課題一覧:
**A.** 次の記述(i)〜(iii)は、子ども寺子屋カフェのレポートの内容と合っていますか？それぞれ「はい」か「いいえ」で答え、判断の根拠となる本文の語句をそのまま引用してください。
(i) 子ども寺子屋カフェを運営する会は2017年に設立された。
(ii) 子ども寺子屋カフェは毎月最終日曜日に開かれる。
(iii) 子ども寺子屋カフェを運営する会は営利団体である。
**B.** 子ども寺子屋カフェのレポートについて、次の問いに答えてください。
(i) 筆者が宗像に住み始めてから、どれくらい経ちましたか？
(ii) 毎月最終日曜日に開かれる子ども食堂の名前は何ですか？
(iii) 寺子屋カフェでボランティアを務めているのは、どのような人たちですか？
**C.** 子ども寺子屋カフェのレポートを、最後の文の後から引き継いで書き進めてください。

読解用抜粋:
+++
子どもたちがのびのびと過ごせる居場所「子ども寺子屋カフェ」~4月17日レポート~
更新日:2024年4月17日
こんにちは、キミママレポーターです。
宗像に住み始めて2年半が経ち、実感するのは他の自治体と比較しても、宗像市は子育て支援の団体やイベントがとても充実しているということ。
今回は、そんな子育て支援グループの一つ「子ども寺子屋カフェ」の取り組みと活動の様子を紹介します。
デンマークのワークショップが特徴!「子ども寺子屋カフェを運営する会」
「子ども寺子屋カフェを運営する会」は、2017年に代表の清水満さんが中心となって設立した子ども育成支援グループ。
非営利の民間団体で、「グリーンコープ生協ふくおか福祉活動組合員基金」の助成金や「ファミリーマート&むすびえ助成事業」の子ども食堂助成金などを利用して運営しています。
主な活動は、毎月第2日曜日に開催する「子ども寺子屋カフェ」と、毎月最終日曜日の子ども食堂「家族ダイニング・さんさん」。
寺子屋カフェでは大学生や社会人、シニア世代のボランティアが、子どもたちの学習支援やワークショップなどを実施。
子ども食堂では「とれとれプラザ かのこの里」などから食材の提供を受け、親子で料理体験をしたり、食事を楽しんだり、参加するメンバー同士で交流を深めています。
+++
資料抜粋:
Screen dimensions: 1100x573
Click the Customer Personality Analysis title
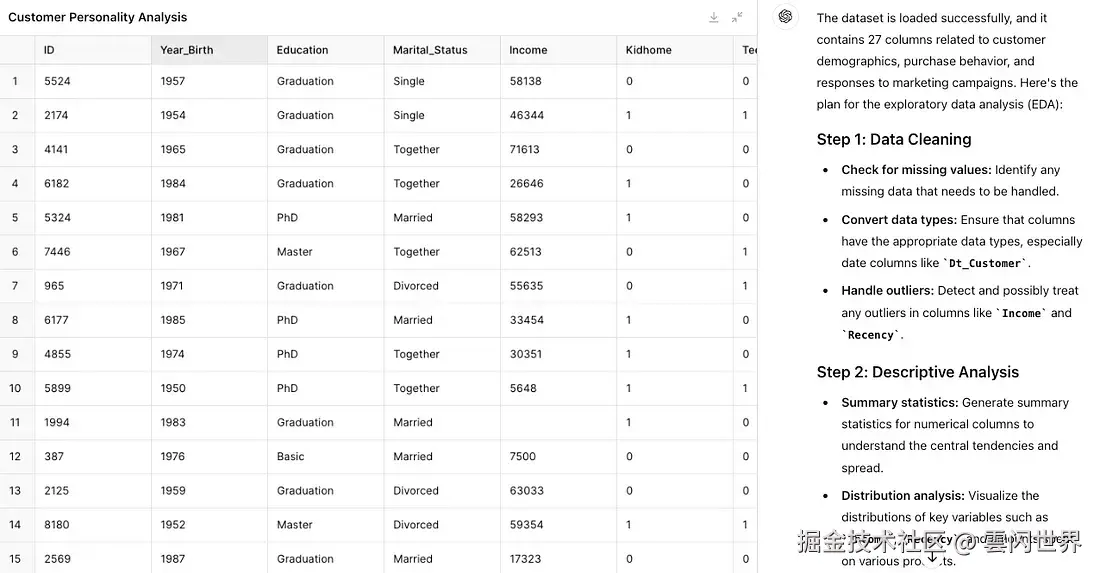[97, 17]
+++
解答結果:
**A.**
(i) はい。「2017年に代表の清水満さんが中心となって設立した」
(ii) いいえ。「毎月第2日曜日に開催する「子ども寺子屋カフェ」」
(iii) いいえ。「非営利の民間団体」

**B.**
(i) 2年半
(ii) 「家族ダイニング・さんさん」
(iii) 大学生や社会人、シニア世代の人たち

**C.**
活動を始めたきっかけ
かつて哲学を学ぶためドイツに留学していた清水さんは、デンマークで「フォルケホイスコーレ」という教育に出会いました。
聞きなじみがないという方も多いと思いますが、これは18歳以上の若者たちが共同生活を送りながら、自由に学びを追求する北欧の教育スタイル。国籍や年齢、性別を問わない外国人向けのコースもあります。
このような教育を受けたデンマークの人たちは、市民活動に熱心だったり、政治に積極的だったり、社会活動への意識の違いを目の当たりにしました。
教育の重要性を強く感じた清水さんは、デンマークのワークショップを取り入れた育成支援を実践しようと活動を始めたそうです。
子ども寺子屋カフェのイメージ
子ども寺子屋カフェのイメージもデンマークを意識して、魔女のフレイアと黒猫のチューラがシンボルです。
デンマークで子どもたちに愛されている存在で、子どものお祭りでは必ず登場します。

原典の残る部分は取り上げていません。